Aim of the task: Beginning at the line that contains "Image resolution: width=984", write out every line down to the end of the records, with both ends kept and nothing added.

Segment Start: Record set

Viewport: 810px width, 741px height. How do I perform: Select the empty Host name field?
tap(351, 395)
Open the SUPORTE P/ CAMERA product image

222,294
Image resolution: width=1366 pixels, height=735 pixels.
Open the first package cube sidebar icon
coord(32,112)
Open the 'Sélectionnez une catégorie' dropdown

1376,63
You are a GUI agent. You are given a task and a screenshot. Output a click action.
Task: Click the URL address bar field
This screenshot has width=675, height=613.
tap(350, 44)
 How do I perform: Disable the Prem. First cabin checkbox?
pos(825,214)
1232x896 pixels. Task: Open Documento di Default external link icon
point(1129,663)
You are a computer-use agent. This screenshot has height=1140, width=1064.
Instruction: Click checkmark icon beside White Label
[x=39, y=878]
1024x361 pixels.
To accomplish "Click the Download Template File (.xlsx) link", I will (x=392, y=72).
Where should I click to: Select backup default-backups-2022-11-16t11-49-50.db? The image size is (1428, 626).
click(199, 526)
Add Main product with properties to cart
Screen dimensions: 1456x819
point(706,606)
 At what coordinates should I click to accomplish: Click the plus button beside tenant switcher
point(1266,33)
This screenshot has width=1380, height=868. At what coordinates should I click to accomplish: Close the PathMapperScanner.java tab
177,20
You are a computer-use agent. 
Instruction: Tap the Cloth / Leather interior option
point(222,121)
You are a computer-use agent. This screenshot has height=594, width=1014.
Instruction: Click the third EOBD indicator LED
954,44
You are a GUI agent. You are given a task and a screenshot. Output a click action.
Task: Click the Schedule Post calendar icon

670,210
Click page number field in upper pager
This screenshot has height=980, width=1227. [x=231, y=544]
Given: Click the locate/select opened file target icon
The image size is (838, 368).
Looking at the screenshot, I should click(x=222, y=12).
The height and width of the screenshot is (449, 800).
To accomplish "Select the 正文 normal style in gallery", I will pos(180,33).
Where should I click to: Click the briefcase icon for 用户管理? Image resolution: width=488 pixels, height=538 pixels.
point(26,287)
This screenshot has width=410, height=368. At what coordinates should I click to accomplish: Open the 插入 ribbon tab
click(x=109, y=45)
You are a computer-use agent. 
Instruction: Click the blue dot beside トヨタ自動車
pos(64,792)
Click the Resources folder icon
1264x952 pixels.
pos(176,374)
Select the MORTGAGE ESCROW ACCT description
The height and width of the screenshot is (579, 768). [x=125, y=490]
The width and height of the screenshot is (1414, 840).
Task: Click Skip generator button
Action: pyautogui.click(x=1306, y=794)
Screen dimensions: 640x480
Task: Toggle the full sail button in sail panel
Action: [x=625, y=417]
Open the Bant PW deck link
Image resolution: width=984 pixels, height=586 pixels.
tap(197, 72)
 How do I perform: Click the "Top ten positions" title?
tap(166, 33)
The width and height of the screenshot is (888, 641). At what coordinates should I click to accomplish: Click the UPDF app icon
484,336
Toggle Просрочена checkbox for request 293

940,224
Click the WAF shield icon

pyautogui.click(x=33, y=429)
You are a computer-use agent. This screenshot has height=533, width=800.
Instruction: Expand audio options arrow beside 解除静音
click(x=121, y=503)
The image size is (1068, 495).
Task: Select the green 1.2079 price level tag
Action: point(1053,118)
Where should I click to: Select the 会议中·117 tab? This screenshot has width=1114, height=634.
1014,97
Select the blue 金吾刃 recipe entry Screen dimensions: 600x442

Segment End: Record set

Your response:
Image resolution: width=984 pixels, height=586 pixels.
tap(197, 72)
 How do I perform: Click the "Top ten positions" title?
tap(166, 33)
The width and height of the screenshot is (888, 641). At what coordinates should I click to accomplish: Click the UPDF app icon
484,336
Toggle Просрочена checkbox for request 293

940,224
Click the WAF shield icon

pyautogui.click(x=33, y=429)
You are a computer-use agent. This screenshot has height=533, width=800.
Instruction: Expand audio options arrow beside 解除静音
click(x=121, y=503)
The image size is (1068, 495).
Task: Select the green 1.2079 price level tag
Action: point(1053,118)
Where should I click to: Select the 会议中·117 tab? This screenshot has width=1114, height=634.
1014,97
Select the blue 金吾刃 recipe entry Screen dimensions: 600x442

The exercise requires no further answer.